Three potential tolling options the General Assembly could consider are:
• Tolling for trucks and non-commuters.
• Variable tolling between daytime and nighttime for trucks and non-commuters.
• Variable tolling with an annual auto pass with a suggestion of a $30 yearly pass for anyone driving the interstate, said study manager Ben Mannell.
“We examined the variable toll for autos and trucks with an annual auto pass option, and presented the financial analysis for that option in the report as it provided the lowest revenues that would still support the $2 billion package of improvements,” Mannell said.
The last suggestion of a yearly pass, if selected, would be a major departure.

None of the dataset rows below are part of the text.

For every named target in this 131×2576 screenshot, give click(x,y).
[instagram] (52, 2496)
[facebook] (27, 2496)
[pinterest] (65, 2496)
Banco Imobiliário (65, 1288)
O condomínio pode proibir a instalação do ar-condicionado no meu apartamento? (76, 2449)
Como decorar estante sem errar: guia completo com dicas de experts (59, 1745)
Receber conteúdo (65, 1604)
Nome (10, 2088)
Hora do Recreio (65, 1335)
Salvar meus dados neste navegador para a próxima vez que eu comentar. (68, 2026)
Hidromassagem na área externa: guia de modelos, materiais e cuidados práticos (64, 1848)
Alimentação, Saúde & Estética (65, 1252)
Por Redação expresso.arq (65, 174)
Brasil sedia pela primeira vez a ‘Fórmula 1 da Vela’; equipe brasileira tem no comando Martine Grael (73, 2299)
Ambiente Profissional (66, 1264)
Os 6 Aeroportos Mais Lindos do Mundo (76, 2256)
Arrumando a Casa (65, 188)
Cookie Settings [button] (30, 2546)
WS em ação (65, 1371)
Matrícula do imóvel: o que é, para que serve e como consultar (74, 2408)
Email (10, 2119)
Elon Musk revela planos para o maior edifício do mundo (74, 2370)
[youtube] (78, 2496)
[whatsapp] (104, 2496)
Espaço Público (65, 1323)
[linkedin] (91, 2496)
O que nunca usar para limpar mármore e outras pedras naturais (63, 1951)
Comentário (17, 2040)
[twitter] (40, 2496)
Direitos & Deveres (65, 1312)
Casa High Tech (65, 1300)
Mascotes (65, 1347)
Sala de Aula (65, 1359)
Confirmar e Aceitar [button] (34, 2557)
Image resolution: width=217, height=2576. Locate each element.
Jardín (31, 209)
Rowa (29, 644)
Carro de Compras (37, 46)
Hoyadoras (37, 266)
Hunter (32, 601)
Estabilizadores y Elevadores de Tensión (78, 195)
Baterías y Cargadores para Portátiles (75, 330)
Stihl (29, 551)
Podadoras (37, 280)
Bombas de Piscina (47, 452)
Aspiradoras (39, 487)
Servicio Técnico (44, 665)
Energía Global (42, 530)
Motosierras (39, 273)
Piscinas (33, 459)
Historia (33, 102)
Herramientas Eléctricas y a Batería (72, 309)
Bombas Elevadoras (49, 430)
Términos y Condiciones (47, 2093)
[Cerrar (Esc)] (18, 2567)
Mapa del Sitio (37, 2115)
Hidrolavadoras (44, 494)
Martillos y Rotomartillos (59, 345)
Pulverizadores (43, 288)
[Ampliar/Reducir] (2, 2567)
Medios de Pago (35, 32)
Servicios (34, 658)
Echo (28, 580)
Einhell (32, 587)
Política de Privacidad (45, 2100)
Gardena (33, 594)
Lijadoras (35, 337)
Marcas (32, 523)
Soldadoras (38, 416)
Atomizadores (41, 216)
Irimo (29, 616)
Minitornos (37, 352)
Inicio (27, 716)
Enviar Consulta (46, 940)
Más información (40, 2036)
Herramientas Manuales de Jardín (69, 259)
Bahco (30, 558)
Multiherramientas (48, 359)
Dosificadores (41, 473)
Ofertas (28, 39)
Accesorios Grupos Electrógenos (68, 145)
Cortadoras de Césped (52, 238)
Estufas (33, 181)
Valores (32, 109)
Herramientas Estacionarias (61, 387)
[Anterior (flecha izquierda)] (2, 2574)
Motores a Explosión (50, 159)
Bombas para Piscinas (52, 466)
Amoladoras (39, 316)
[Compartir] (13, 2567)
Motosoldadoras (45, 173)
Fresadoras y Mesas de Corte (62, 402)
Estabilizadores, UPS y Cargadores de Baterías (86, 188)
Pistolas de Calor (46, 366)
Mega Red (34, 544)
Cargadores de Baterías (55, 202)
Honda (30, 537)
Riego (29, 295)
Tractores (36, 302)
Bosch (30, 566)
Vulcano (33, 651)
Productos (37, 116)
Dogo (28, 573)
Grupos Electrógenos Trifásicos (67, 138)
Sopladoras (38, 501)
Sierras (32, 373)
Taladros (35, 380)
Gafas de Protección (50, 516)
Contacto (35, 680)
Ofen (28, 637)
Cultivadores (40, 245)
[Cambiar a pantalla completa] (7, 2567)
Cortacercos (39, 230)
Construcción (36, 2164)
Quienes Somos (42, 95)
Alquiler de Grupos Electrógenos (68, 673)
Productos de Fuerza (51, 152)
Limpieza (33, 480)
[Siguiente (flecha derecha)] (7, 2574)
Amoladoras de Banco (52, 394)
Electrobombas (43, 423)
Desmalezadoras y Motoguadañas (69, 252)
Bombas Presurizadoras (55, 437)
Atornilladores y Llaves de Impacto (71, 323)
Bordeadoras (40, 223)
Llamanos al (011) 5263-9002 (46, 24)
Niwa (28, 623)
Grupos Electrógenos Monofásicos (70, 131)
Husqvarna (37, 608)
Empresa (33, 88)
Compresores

The Transportation Board was initially directed not to consider tolling options that would apply to all drivers using I-81. It was this guidance to consider tolls on certain commercial trucks, but not on everyone driving the interstate, that could face a legal challenge. The Transportation Board suggested the option of an annual auto pass that could help fend off a lawsuit, Mannell said.
The draft states the annual auto pass could eliminate commuter/noncommuter distinction.
The Virginia Trucking Association has previously said that any proposal calling for truck-only tolls violates the anti-discrimination provisions of the commerce clause of the U.S. Constitution.
Obenshain said any tolling would be done with a gantry system that vehicles would drive underneath.
There would be an estimated six gantrys placed along the 325-mile route, he said.
“I don’t think someone driving from Edinburg to Tom’s Brook, however, should have to pay a toll,” Obenshain said.
Suggested projects in in the Northern Shenandoah Valley were revised from the last public hearing.
The revised list includes:
• Add southbound auxiliary lane between Exit 221 and Exit 220 in the Staunton area,
• Widen northbound and southbound to three lanes between Exit 225 and Exit 221 in the Staunton area.
• Add northbound truck climbing lane between mile marker 234 and 237.9 in the area of Augusta County
• Add southbound truck climbing lane between mile marker 238 and 235.6
• Widen northbound and southbound to three lanes between Exit 243 and Exit 248 in Harrisonburg area.
• Widen southbound to three lanes between mile marker 300.1 and 296.7 in the Strasburg and Interstate 66 area.
• Widen northbound and southbound to three lanes between Exit 313 and Exit 317, which would widen by one lane a congested stretch of the interstate.
The summary also made a recommendation of initiatives such as adding truck parking and additional speed enforcement on the interstate.
The I-81 Corridor Improvement Plan will be submitted for consideration to the General Assembly by Jan. 9, the first day of the new session.